Keywords: Andean lakes microbiology, antibiotics resistance in environmental bacteria, extreme environments, water birds
High altitude Andean lakes are placed in Puna desert over 4400 above sea level. Completely isolated, they are exposed to extreme environmental factors like high levels of salinity, UV radiation and heavy metals and low concentrations of phosphorus. Nevertheless, they are the habitat of enormous populations of three flamingo species that migrate among these Lakes. Previous reports have determined that bacteria isolated from these environments present high levels of resistance to antibiotics. The aim of this work was to determine the diversity of antibiotic resistant bacteria in water from Andean Lakes and their connection with flamingo enteric biota.

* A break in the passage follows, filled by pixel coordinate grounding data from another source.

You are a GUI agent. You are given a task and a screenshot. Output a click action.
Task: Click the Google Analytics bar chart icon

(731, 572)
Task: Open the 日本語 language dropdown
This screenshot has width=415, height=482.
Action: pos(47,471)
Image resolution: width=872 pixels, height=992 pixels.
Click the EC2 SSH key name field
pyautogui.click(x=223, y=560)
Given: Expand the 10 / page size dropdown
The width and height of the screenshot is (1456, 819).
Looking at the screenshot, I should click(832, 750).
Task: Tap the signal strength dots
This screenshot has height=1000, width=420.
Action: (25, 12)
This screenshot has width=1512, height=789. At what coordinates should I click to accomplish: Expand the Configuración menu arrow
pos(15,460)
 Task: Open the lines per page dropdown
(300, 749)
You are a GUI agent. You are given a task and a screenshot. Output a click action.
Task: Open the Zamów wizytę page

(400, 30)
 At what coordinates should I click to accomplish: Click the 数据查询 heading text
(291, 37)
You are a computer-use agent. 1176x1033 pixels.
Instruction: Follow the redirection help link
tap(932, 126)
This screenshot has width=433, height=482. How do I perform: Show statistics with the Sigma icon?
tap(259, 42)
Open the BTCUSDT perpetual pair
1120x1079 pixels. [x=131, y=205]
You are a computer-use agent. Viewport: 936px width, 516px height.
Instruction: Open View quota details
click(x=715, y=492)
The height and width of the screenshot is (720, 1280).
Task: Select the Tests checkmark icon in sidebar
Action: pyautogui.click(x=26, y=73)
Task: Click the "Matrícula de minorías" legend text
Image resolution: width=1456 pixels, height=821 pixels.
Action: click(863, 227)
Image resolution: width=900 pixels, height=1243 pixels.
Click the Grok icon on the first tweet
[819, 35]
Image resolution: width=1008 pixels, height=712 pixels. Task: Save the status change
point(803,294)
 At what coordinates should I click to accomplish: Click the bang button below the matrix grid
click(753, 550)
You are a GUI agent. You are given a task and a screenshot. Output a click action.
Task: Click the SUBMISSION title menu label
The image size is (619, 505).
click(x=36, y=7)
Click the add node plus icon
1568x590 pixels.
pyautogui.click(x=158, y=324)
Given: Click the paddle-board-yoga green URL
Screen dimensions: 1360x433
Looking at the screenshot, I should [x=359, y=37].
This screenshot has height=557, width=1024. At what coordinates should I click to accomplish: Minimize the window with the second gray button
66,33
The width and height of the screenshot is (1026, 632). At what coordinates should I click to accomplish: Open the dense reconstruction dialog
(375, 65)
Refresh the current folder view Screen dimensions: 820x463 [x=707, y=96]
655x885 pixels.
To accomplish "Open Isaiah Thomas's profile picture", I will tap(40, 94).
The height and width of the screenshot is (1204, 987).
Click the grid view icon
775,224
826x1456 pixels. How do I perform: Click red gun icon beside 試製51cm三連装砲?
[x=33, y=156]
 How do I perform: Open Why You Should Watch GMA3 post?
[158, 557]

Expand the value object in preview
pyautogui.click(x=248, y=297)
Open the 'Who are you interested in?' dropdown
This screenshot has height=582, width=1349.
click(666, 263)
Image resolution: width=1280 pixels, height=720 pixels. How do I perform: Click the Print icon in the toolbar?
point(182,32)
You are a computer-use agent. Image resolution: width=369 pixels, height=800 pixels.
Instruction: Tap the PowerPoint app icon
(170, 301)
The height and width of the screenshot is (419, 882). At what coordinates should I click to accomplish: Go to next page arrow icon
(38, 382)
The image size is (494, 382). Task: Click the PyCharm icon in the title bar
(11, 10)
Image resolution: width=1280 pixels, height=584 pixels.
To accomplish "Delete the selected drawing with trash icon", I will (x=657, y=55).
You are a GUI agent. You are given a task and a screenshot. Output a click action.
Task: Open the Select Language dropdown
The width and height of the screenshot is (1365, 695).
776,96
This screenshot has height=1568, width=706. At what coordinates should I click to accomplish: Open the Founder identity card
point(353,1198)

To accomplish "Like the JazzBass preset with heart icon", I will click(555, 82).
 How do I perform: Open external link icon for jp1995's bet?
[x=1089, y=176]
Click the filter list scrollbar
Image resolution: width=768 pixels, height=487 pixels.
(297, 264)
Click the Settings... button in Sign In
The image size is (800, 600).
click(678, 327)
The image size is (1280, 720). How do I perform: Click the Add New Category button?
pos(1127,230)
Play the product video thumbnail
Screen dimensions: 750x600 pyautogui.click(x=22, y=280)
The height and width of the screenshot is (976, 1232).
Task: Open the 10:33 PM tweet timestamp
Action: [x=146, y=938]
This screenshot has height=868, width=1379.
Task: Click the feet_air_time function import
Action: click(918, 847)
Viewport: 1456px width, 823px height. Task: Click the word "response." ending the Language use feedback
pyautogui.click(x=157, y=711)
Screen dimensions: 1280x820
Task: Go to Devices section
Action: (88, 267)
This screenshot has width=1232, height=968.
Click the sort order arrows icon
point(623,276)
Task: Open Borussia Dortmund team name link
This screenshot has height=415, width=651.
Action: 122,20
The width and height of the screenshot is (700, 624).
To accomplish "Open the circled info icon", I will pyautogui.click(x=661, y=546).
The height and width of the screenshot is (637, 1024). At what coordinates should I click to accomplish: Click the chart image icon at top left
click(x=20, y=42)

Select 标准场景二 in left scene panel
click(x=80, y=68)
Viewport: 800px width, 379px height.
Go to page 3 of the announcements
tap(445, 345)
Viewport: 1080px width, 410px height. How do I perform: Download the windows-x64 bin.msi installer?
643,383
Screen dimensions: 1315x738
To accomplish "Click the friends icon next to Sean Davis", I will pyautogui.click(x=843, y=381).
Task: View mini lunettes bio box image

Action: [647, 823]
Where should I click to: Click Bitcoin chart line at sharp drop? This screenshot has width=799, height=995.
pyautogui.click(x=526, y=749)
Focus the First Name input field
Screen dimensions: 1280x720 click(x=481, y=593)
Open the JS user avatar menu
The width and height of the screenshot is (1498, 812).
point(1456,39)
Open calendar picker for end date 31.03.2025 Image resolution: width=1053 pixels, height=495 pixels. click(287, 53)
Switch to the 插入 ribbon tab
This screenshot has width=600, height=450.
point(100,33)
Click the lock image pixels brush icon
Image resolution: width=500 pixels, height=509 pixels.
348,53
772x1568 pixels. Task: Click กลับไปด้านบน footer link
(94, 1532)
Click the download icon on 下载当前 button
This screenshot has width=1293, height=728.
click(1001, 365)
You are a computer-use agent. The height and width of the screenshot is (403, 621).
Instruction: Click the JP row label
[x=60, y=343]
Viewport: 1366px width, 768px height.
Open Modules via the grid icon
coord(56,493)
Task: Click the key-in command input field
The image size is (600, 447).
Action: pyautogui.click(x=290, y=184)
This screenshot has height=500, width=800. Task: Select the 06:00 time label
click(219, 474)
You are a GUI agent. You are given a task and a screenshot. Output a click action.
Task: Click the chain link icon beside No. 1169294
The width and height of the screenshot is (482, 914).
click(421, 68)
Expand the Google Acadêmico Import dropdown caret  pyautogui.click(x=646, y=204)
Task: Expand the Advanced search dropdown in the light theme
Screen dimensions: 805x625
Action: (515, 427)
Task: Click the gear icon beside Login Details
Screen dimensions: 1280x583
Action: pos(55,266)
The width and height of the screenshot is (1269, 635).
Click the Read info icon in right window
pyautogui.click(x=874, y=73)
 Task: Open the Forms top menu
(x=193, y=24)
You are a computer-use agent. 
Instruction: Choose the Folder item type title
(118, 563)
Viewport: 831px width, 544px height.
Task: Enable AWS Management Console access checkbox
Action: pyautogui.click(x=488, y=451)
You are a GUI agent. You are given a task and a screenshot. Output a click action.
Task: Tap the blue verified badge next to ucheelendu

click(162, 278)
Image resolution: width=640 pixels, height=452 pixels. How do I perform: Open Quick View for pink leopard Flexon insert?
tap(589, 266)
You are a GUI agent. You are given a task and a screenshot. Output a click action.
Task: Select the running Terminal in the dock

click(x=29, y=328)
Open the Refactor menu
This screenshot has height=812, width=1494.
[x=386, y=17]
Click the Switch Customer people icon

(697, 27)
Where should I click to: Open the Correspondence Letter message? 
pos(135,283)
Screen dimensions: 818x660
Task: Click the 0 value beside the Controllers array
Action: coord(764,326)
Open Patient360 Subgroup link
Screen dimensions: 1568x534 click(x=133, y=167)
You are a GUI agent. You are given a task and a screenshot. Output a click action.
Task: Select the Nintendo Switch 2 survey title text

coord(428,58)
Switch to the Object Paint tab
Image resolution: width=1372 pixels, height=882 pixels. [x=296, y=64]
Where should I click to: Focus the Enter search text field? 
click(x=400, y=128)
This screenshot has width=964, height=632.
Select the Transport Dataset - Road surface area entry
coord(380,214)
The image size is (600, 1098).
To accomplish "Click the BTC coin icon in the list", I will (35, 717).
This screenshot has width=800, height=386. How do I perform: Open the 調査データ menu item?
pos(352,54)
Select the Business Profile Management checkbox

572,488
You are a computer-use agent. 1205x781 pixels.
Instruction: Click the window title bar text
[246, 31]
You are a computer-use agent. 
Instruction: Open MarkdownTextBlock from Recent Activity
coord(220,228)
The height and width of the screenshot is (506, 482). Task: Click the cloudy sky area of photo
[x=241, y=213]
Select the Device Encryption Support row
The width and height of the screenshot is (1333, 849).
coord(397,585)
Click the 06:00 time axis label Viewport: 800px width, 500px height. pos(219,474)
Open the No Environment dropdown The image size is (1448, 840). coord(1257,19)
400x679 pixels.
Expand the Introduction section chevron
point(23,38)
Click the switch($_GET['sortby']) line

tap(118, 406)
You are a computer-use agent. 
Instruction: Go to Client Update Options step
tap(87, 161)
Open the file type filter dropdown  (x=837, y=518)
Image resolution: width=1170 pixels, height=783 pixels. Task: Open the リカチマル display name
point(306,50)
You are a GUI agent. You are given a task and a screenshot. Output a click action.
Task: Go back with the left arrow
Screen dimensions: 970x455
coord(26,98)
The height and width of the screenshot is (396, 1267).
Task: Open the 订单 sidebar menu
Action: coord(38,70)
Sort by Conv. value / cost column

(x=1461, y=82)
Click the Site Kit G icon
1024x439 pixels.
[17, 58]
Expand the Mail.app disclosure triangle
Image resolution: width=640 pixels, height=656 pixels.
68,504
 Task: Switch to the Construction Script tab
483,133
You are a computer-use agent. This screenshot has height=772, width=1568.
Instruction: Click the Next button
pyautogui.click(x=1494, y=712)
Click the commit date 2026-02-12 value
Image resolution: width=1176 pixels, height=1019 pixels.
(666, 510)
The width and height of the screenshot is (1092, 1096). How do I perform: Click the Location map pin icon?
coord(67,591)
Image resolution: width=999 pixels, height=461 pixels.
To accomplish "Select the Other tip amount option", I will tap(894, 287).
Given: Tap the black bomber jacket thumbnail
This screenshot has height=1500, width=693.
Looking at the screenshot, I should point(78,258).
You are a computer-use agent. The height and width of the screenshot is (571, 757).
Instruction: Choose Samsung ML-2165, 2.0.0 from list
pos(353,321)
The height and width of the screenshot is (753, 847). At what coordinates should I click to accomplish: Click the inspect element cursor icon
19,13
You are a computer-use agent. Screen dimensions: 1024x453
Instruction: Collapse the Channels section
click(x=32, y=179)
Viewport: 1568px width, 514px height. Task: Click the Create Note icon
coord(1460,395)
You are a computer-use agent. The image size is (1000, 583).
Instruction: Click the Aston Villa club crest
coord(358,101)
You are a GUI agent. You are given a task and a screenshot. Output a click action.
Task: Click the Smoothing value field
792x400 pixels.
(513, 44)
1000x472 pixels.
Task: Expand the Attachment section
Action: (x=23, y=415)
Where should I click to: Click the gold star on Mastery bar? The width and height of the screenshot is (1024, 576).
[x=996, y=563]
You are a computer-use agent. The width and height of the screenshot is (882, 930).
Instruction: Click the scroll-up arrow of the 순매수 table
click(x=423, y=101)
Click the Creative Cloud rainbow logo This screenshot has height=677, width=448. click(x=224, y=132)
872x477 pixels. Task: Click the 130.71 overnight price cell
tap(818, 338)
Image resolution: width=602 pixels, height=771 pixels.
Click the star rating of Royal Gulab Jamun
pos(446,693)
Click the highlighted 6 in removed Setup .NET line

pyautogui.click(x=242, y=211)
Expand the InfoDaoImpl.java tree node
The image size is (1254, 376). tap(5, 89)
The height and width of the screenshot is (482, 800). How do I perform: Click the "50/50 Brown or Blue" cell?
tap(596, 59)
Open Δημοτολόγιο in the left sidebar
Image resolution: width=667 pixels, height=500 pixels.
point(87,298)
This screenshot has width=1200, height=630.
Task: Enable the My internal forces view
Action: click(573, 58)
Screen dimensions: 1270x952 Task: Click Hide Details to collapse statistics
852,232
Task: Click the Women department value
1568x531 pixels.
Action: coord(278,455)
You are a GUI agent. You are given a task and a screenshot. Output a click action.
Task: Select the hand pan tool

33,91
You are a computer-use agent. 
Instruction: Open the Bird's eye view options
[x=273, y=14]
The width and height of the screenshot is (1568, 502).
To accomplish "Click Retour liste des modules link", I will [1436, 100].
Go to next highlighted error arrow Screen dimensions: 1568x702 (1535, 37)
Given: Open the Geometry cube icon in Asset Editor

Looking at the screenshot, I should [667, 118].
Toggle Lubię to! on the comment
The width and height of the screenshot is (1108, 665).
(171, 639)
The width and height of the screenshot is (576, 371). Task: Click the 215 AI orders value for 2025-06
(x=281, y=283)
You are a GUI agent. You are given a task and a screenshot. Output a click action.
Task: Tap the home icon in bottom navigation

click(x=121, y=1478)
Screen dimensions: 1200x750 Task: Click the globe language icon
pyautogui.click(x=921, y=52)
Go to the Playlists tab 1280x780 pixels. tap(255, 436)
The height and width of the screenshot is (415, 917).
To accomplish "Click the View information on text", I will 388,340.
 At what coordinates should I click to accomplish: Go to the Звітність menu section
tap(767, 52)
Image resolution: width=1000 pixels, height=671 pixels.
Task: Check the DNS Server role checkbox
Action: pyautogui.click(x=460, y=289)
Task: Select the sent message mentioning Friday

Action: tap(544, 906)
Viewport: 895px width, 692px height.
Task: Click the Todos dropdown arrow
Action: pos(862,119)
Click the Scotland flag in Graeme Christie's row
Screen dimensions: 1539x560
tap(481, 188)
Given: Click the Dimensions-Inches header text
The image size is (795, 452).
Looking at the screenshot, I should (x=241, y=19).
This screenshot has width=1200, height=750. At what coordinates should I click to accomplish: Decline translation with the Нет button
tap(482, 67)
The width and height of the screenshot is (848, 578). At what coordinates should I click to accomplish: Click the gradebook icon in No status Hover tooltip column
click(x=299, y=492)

Bacteria from water and birds faeces from high altitude Lakes: Laguna (L.) Aparejos, L. Negra, L. Vilama and L. Azul (all are located between 4,200 and 4,600 m altitude) were isolated by plating in five different Antibiotics (ampicillin, 100 μg ml-1; chloramphenicol, 170 μg ml-1; colistin , 20 μg ml-1; erythromycin, 50 μg ml-1and tetracycline 50 μg ml-1). 56 bacteria were isolated and identified by 16 S rDNA sequencing. Antibiotic resistance profiles of isolated bacteria were determined for 22 different antibiotics. All identified bacteria were able to growth in multiple ATBs. Colistin, ceftazidime, ampicillin/sulbactam, cefotaxime, cefepime, cefalotin, ampicillin and erythromycin were the most distributed resistances among the 56 tested bacteria The current results demonstrated that antibiotic resistance was abundant and diverse in high altitude Lakes. Also the present article indicates some useful patents regarding the isolation of bacteria able to grow in the present of antibiotics.